Cars built by the Formula and Baja Society of Automotive Engineers teams are displayed in the Advanced Machinery Systems Laboratory.

Mitchell Lafrance

Headquartered in the Advanced Machinery Systems Laboratory (AMSL), the Society of Automotive Engineers (SAE) student organization is dedicated to giving students the opportunity to get a hands-on experience in the process of building various mechanical machines.

“We actually have four different student organizations currently housed in the AMSL,” Joey Greco, president of the SAE International club here at Iowa State, and also suspension team lead for the Formula SAE team, said. “We share the AMSL with the robotics team, Cyclone Space Mining, PrISUm and then all five SAE teams: Aero, Baja, Clean Snowmobile Challenge, Formula and Supermileage.”

Walking through the laboratory space, one can see a plethora of tools, equipment and materials that the various SAE teams and PrISUm utilize to build their respective vehicles.

After the builds are completed, the teams compete against various other colleges from around the country, and sometimes, the world.

“The key with SAE competitions, to keep it competitive at all times, is that you have to change a certain percentage of your design every year,” Jason Whited said, vice president for the SAE club and team lead for the Baja SAE team. “So teams that reuse frames and suspension components have to change a majority of other parts, whereas when we [Baja and Formula] build our cars, we start from the ground up each year, allowing us to more easily follow that rule.”

The SAE teams follow a general trend of using computer-aided design software to build mock-ups of the car in the fall semester, and then begin assembling the full-size vehicle in the spring.

“On this workbench back here, that’s where the car really begins to take shape,” Greco said, pointing towards Formula’s specific work area. “It’s really cool to watch the frame get assembled because it starts off with just a bunch of metal lying around, and eventually, we have the whole thing welded together.”

Among the vehicles for Baja and Formula, there were also a few examples from the Aero, Clean Snowmobile and Supermileage teams.

The Aero team had built an RC plane entirely out of balsa wood, due to a rule that prohibited composites, Greco said.

Supermileage is in the process of reconstructing their vehicle, and the Clean Snowmobile is also being repaired.

As Whited was displaying the vehicles Clean Snowmobile had in the shop, he recalled getting a message about the Clean Snowmobile team while they were at a competition. 

“I was doing some studying when I came across a picture of their competition going on, and I see a snowmobile had caught fire. I looked closer and unfortunately it was our team. I asked them about it later and they dubbed it a ‘thermal event,'” Whited said. 

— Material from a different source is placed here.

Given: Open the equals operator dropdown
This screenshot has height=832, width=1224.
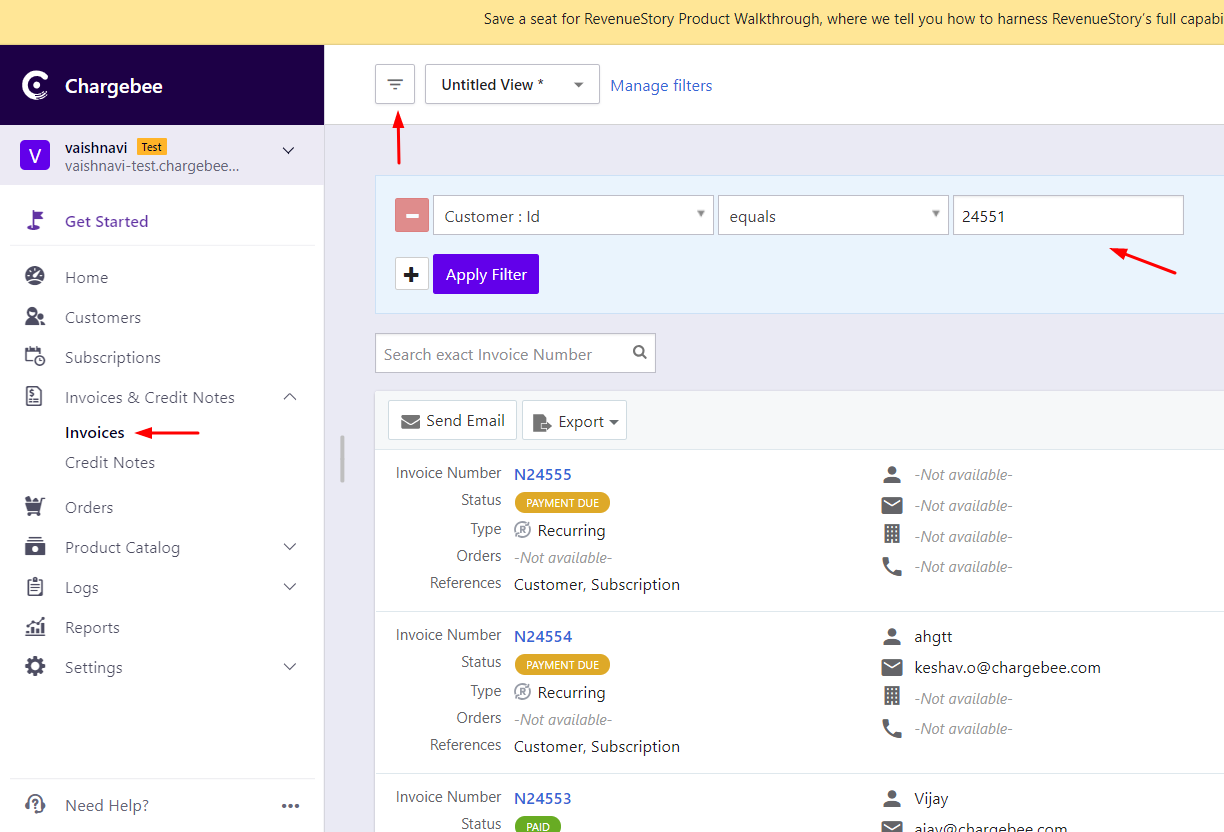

One thing Greco emphasized was the fact that these cars are designed and assembled entirely by students.

“For some stuff, and this goes for all SAE teams, we simply don’t have the equipment or ability to manufacture specific components. For example, our air intake system on the Formula car was 3D printed by one of our sponsors,” Greco said. “But other than that and a few other specialty parts, our cars are entirely student designed, built and driven.”

The SAE teams each have their own specific design challenges, but that doesn’t impact their willingness to work together and help each other out. Whited and Greco both explained that at the end of the day, it’s just a bunch of 18 to 23-year-olds making a vehicle that they feel passionate about.

In one corner sat the Clean Snowmobile Challenge, and right next to it was the workspace for both Formula and Baja. Greco explained that while each team has their own chemistry, they are willing to lend tools and a helping hand whenever it is needed.

“Our buzzwords are student led, student designed, student fundraised and student competed,” Greco said.

The Formula team saw recent success, as this past August, the Iowa State Formula SAE team was ranked 14th out of 540 scored teams from around the world.

Greco said this achievement was especially meaningful due to the fact that they were in the midst of moving from the late Nuclear Engineering building to AMSL.

“We have achieved the success we have because of some very knowledgeable people who put a lot of time into this program,” Greco said. “It’s a testament to how hard our students work to make something great. There were a lot of long nights that went into that car, but in the end, it was totally worth it.”

Greco encourages any student, regardless of major, to contact the SAE club if they have any interest in helping out.

“It’s far more than just building a car; it’s more of a business. We need people to help fundraise, market and advertise our car so that we can continue to see success with the program. We really have something for everyone,” Greco said.